The listing that follows must be retyped in full, exactly.
+++++
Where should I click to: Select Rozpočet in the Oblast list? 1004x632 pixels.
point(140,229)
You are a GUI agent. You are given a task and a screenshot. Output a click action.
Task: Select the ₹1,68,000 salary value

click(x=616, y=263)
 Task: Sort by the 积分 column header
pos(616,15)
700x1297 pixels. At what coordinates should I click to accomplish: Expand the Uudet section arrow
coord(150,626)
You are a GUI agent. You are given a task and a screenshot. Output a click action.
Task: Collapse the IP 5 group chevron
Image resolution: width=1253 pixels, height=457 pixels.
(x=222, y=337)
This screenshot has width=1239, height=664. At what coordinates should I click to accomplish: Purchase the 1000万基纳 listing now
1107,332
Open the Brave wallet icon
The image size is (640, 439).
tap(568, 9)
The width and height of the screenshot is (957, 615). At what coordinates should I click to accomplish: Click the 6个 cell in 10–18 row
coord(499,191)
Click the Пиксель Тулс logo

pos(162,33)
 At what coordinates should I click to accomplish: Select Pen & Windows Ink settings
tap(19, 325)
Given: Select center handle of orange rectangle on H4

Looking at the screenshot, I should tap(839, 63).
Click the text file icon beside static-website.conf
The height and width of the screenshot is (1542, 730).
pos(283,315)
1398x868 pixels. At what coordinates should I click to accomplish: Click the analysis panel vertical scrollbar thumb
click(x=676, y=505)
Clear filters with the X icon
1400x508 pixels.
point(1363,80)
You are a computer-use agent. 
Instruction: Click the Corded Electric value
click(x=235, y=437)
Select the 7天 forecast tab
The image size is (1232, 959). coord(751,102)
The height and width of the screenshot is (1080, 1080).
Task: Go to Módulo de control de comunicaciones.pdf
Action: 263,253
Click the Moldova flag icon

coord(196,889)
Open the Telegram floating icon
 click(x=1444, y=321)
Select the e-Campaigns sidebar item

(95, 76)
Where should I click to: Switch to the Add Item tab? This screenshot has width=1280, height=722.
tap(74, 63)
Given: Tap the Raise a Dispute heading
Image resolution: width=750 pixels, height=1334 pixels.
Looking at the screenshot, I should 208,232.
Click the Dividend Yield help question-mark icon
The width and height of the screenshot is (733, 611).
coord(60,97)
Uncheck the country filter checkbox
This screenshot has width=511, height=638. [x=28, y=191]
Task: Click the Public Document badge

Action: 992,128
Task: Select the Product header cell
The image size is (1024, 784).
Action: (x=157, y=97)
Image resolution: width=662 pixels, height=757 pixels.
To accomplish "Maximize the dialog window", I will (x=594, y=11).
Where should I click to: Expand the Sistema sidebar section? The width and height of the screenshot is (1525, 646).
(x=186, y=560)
+++++
Response for this exercise:
Where should I click to: Select Rozpočet in the Oblast list? 1004x632 pixels.
point(140,229)
You are a GUI agent. You are given a task and a screenshot. Output a click action.
Task: Select the ₹1,68,000 salary value

click(x=616, y=263)
 Task: Sort by the 积分 column header
pos(616,15)
700x1297 pixels. At what coordinates should I click to accomplish: Expand the Uudet section arrow
coord(150,626)
You are a GUI agent. You are given a task and a screenshot. Output a click action.
Task: Collapse the IP 5 group chevron
Image resolution: width=1253 pixels, height=457 pixels.
(x=222, y=337)
This screenshot has width=1239, height=664. At what coordinates should I click to accomplish: Purchase the 1000万基纳 listing now
1107,332
Open the Brave wallet icon
The image size is (640, 439).
tap(568, 9)
The width and height of the screenshot is (957, 615). At what coordinates should I click to accomplish: Click the 6个 cell in 10–18 row
coord(499,191)
Click the Пиксель Тулс logo

pos(162,33)
 At what coordinates should I click to accomplish: Select Pen & Windows Ink settings
tap(19, 325)
Given: Select center handle of orange rectangle on H4

Looking at the screenshot, I should tap(839, 63).
Click the text file icon beside static-website.conf
The height and width of the screenshot is (1542, 730).
pos(283,315)
1398x868 pixels. At what coordinates should I click to accomplish: Click the analysis panel vertical scrollbar thumb
click(x=676, y=505)
Clear filters with the X icon
1400x508 pixels.
point(1363,80)
You are a computer-use agent. 
Instruction: Click the Corded Electric value
click(x=235, y=437)
Select the 7天 forecast tab
The image size is (1232, 959). coord(751,102)
The height and width of the screenshot is (1080, 1080).
Task: Go to Módulo de control de comunicaciones.pdf
Action: 263,253
Click the Moldova flag icon

coord(196,889)
Open the Telegram floating icon
 click(x=1444, y=321)
Select the e-Campaigns sidebar item

(95, 76)
Where should I click to: Switch to the Add Item tab? This screenshot has width=1280, height=722.
tap(74, 63)
Given: Tap the Raise a Dispute heading
Image resolution: width=750 pixels, height=1334 pixels.
Looking at the screenshot, I should 208,232.
Click the Dividend Yield help question-mark icon
The width and height of the screenshot is (733, 611).
coord(60,97)
Uncheck the country filter checkbox
This screenshot has width=511, height=638. [x=28, y=191]
Task: Click the Public Document badge

Action: 992,128
Task: Select the Product header cell
The image size is (1024, 784).
Action: (x=157, y=97)
Image resolution: width=662 pixels, height=757 pixels.
To accomplish "Maximize the dialog window", I will (x=594, y=11).
Where should I click to: Expand the Sistema sidebar section? The width and height of the screenshot is (1525, 646).
(x=186, y=560)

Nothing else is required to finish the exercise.